DOCUMENT PASSAGE:
# Data acquisition and pre-processing

## Data acquisition  
The main data source is here <https://lindat.mff.cuni.cz/repository/xmlui/handle/11372/LRT-3052>.  

Data acquisition process is fully automated through the following steps:  
* ZIP file which contains the whole dataset is downloaded from the main data source into a directory specified by **DIR_RAW_DATA** constant.
* All documents are extracted from the ZIP file into a separate directory, specified by **DIR_EXTRACTED_DATA** constant.

In [None]:
import os
import requests
import zipfile
from tqdm.notebook import tqdm

In [None]:
URL_RAW_DATA = 'https://lindat.mff.cuni.cz/repository/xmlui/bitstream/handle/11372/LRT-3052/SupCo.zip?sequence=3&isAllowed=y'
FNAME_ZIP_DATA = 'SupCo.zip'
DIR_RAW_DATA = 'raw_data'
DIR_EXTRACTED_DATA = 'extracted_data'

In [None]:
def download_dataset(url, local_fpath):
    resp = requests.get(url, stream=True)
    total = int(resp.headers.get('content-length', 0))
    
    with open(local_fpath, 'wb') as file, tqdm(desc=local_fpath, total=total, unit='iB', unit_scale=True, unit_divisor=1024,) as bar:
        for data in resp.iter_content(chunk_size=1024):
            size = file.write(data)
            bar.update(size)

In [None]:
if not os.path.exists(DIR_RAW_DATA):
    os.mkdir(DIR_RAW_DATA)
    download_dataset(URL_RAW_DATA, os.path.join(DIR_RAW_DATA, FNAME_ZIP_DATA))

In [None]:
if not os.path.exists(DIR_EXTRACTED_DATA):
    with zipfile.ZipFile(os.path.join(DIR_RAW_DATA, FNAME_ZIP_DATA)) as zip_file:
        for zip_info in tqdm(zip_file.infolist()):
            fname = os.path.basename(zip_info.filename)
            if fname.endswith('.txt'):
                zip_info.filename = fname
                zip_file.extract(zip_info, DIR_EXTRACTED_DATA)

In [None]:
print(f'Number of extracted documents: {len(os.listdir(DIR_EXTRACTED_DATA))}')

## Data pre-processing
The following section describes a process of data-preprocessing aswell as a parallel processing approach to such task.

DATA ROWS:
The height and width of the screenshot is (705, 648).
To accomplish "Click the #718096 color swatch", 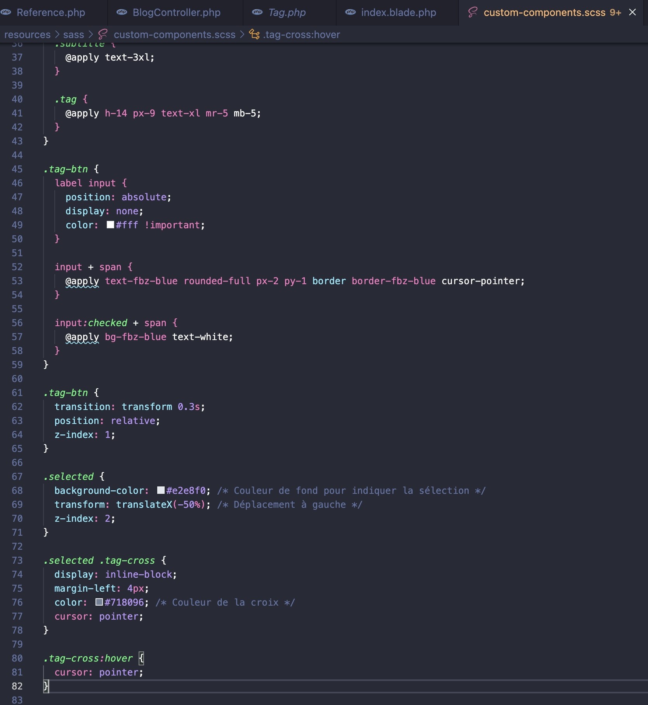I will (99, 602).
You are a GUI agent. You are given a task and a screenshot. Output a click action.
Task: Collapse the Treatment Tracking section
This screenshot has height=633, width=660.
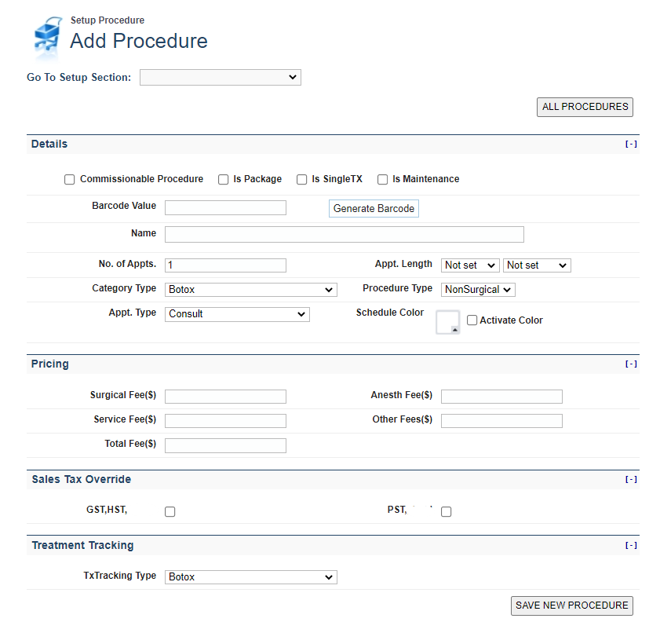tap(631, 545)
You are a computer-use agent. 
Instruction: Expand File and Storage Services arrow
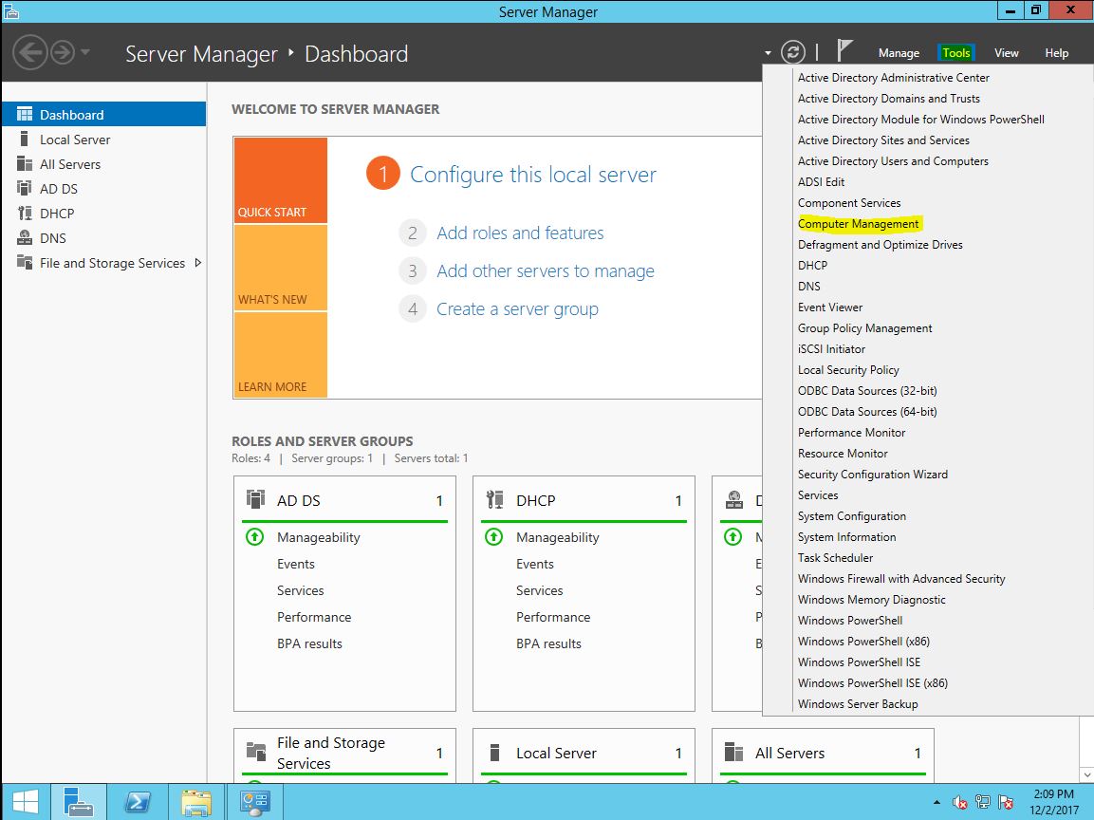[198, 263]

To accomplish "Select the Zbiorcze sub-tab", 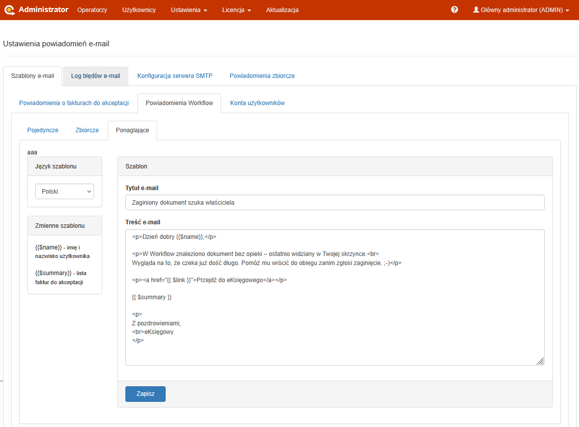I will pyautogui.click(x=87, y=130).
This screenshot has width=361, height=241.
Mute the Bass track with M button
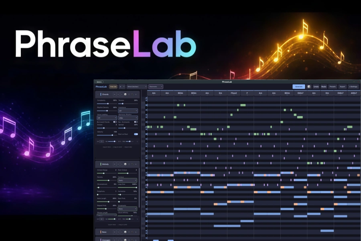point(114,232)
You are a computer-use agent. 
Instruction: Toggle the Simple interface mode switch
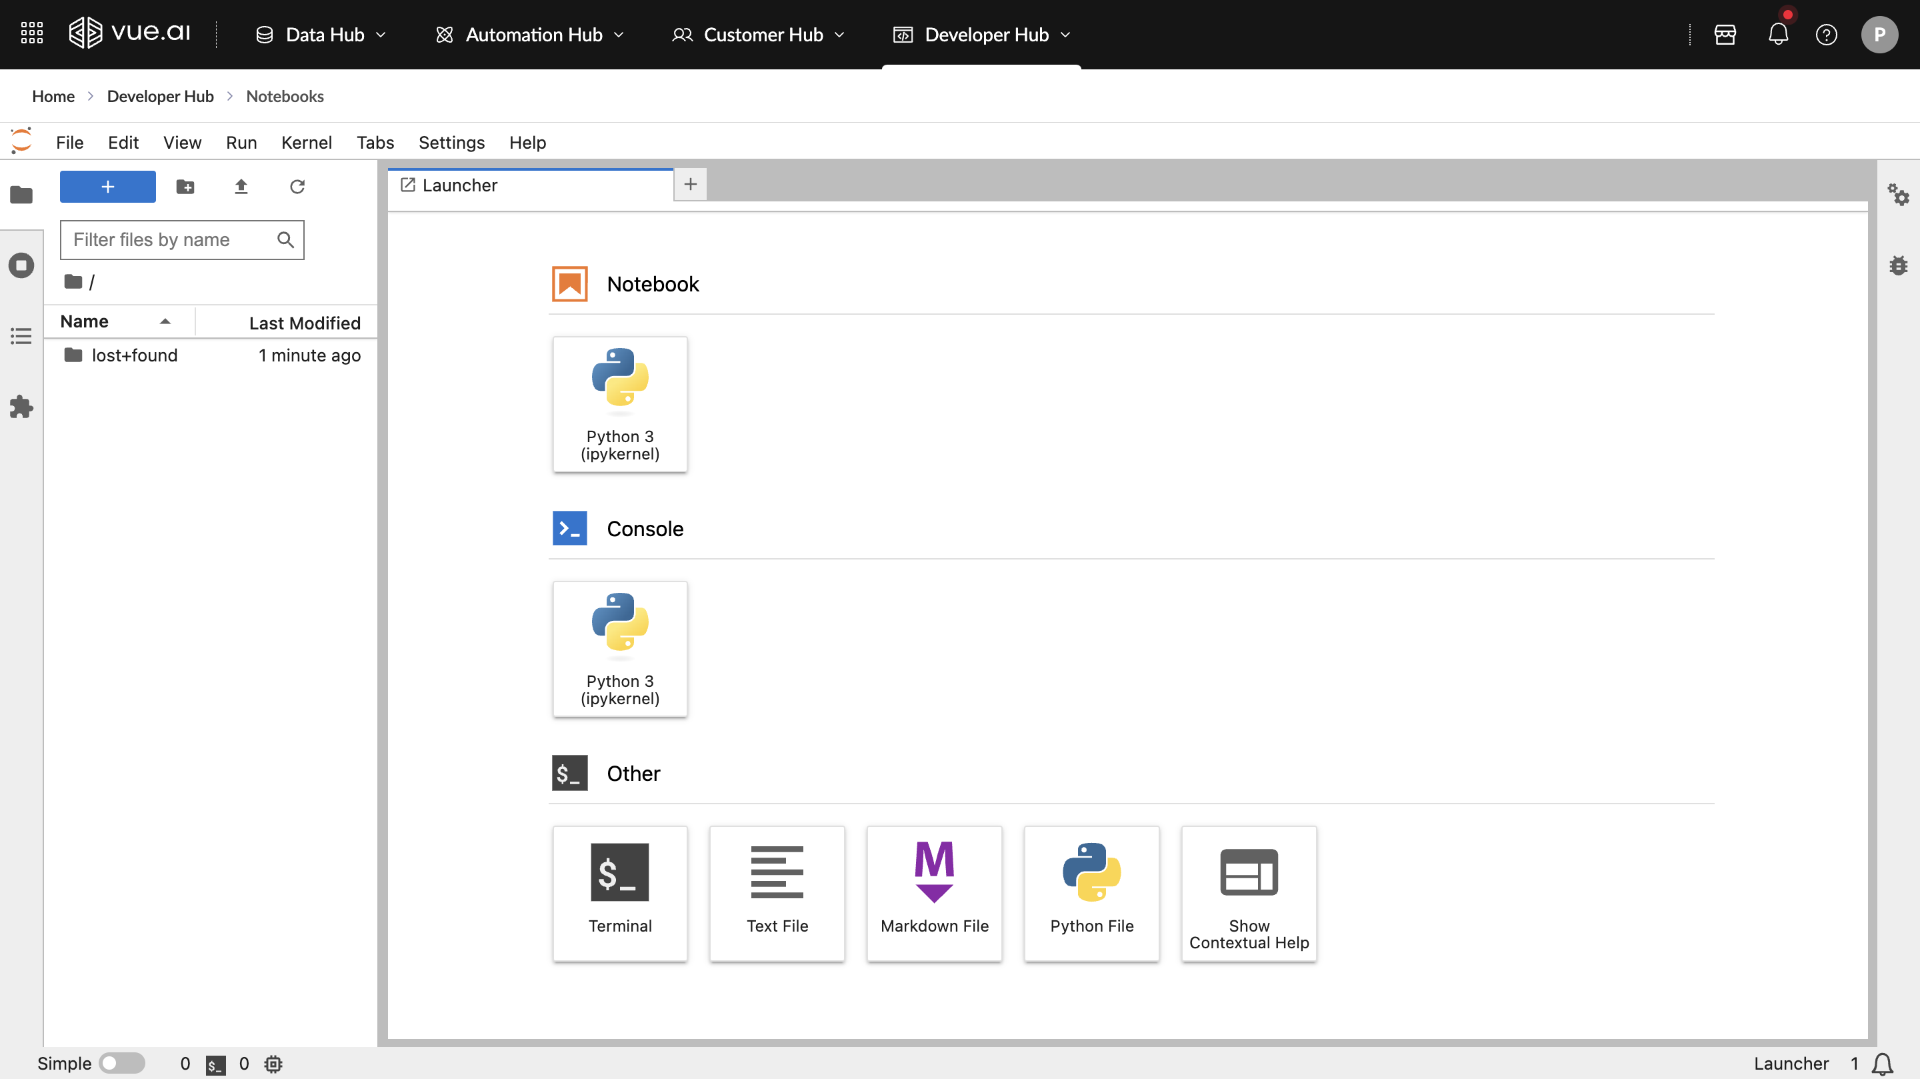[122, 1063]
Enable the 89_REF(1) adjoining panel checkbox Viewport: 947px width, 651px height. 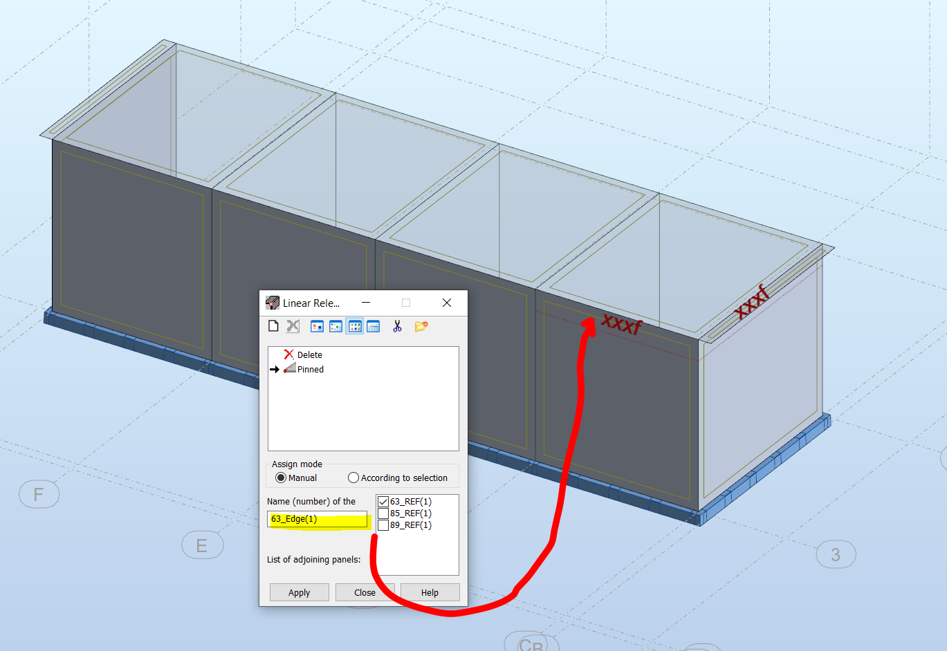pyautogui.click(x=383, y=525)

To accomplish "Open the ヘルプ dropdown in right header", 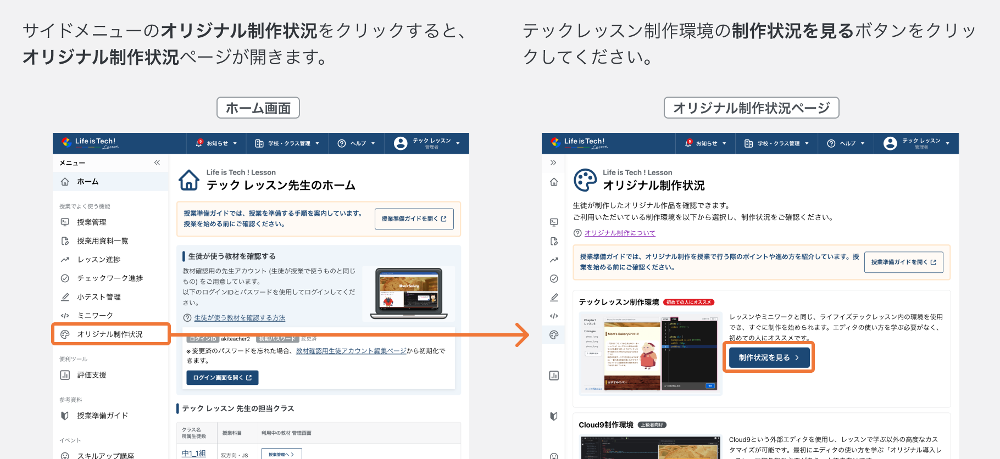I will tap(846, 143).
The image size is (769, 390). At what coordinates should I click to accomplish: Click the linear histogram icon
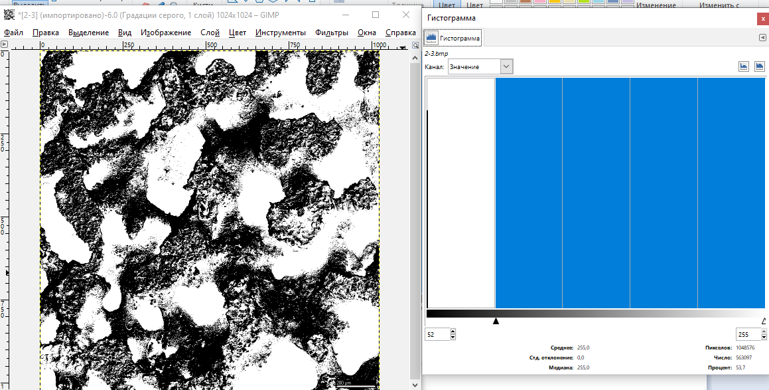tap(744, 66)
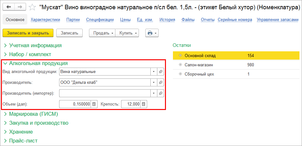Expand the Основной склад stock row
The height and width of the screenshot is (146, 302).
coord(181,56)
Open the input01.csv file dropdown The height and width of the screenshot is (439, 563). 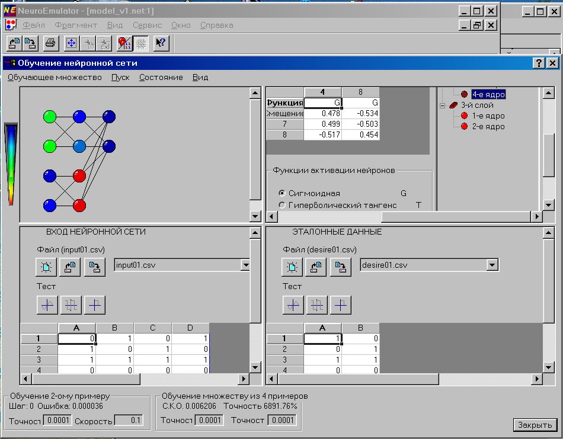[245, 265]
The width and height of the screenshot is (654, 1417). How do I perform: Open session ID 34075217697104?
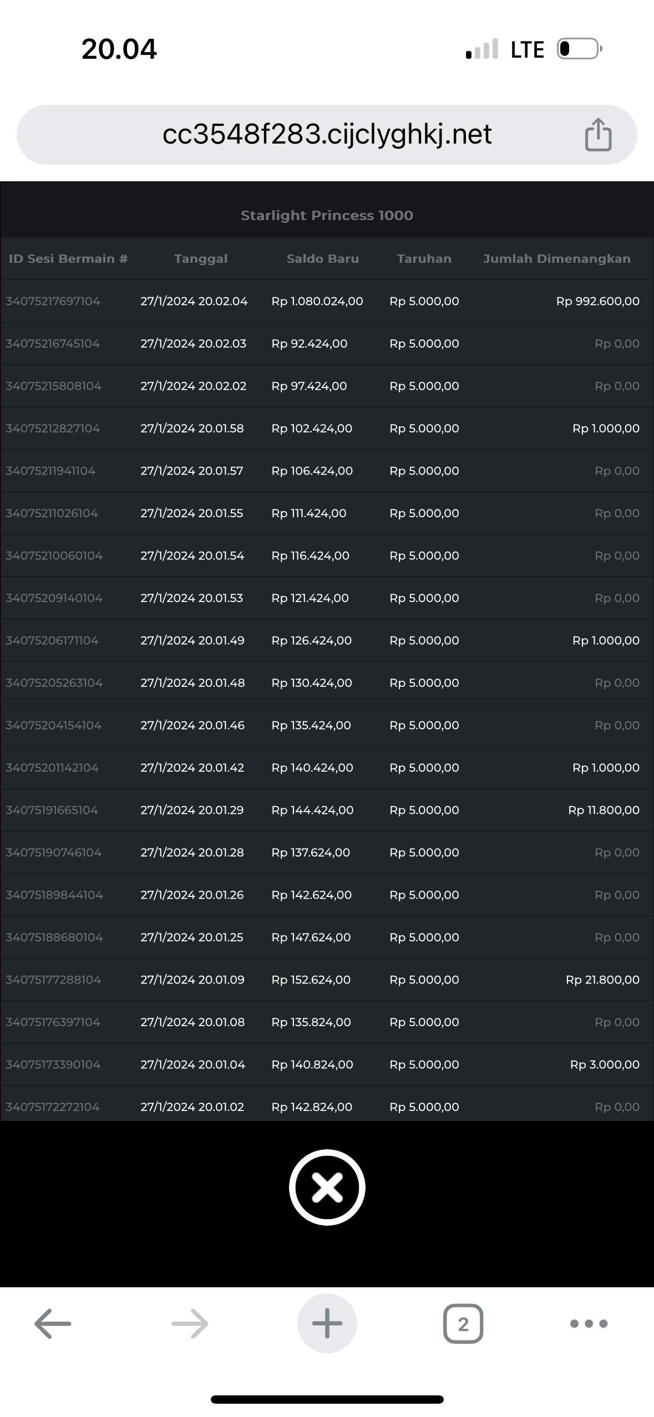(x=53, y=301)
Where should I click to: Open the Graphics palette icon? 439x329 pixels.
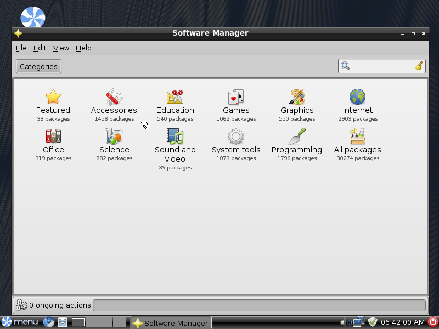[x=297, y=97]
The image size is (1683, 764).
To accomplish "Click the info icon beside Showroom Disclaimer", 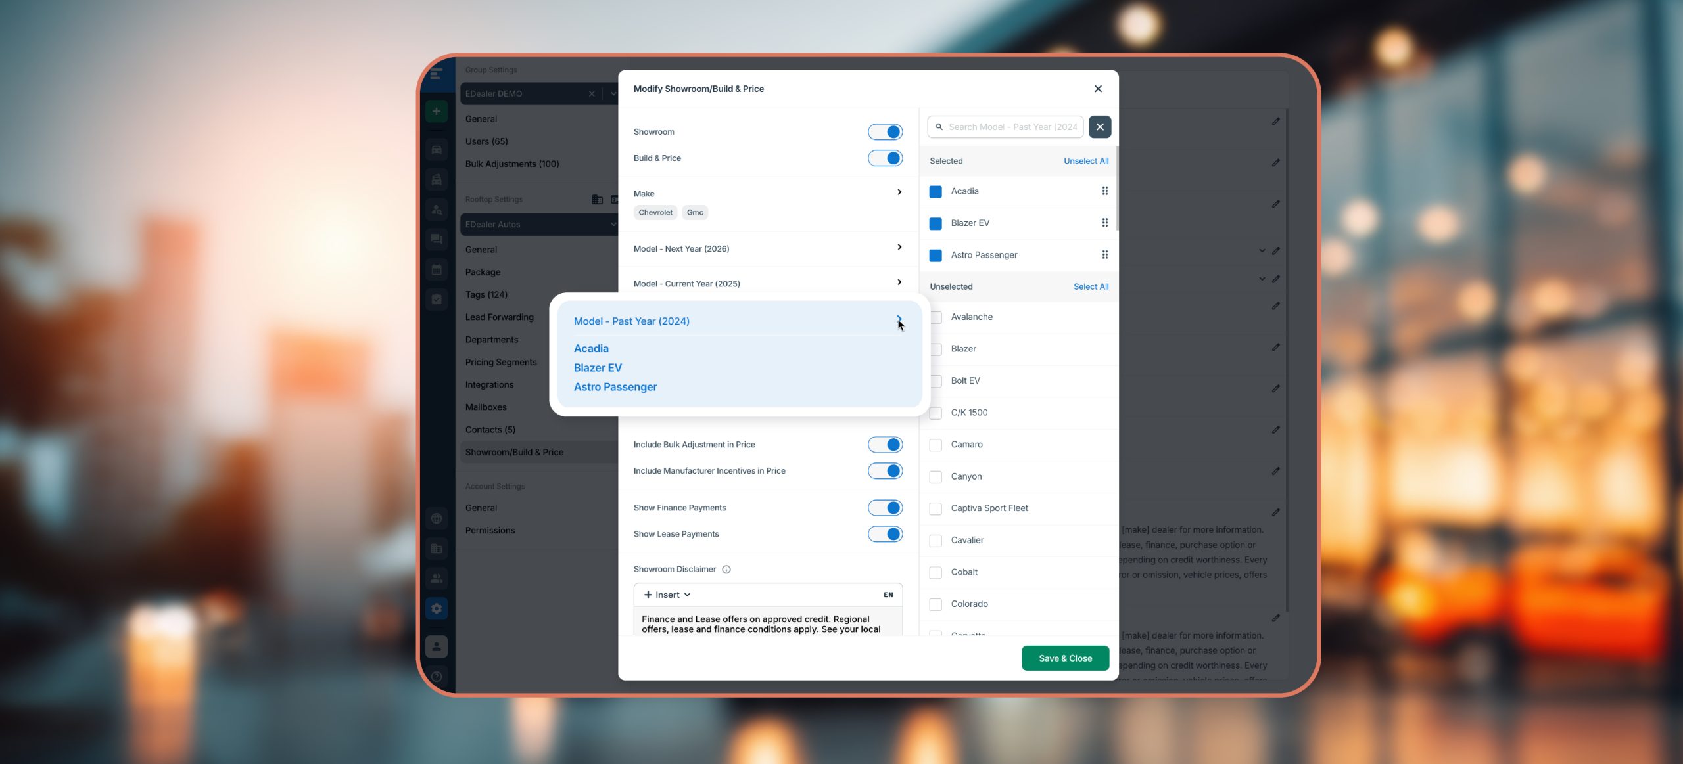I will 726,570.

REQUIRED ACTIONS:
**A)** Please duplicate the data acquisition passage from "Data acquisition process" up to and including "by **DIR_EXTRACTED_DATA** constant.".
**B)** In the data acquisition passage, what is the file name given to the downloaded ZIP file?
Answer using only the data acquisition passage.

SOLUTIONS BY TASK:
**A)**
Data acquisition process is fully automated through the following steps:  
* ZIP file which contains the whole dataset is downloaded from the main data source into a directory specified by **DIR_RAW_DATA** constant.
* All documents are extracted from the ZIP file into a separate directory, specified by **DIR_EXTRACTED_DATA** constant.

**B)** SupCo.zip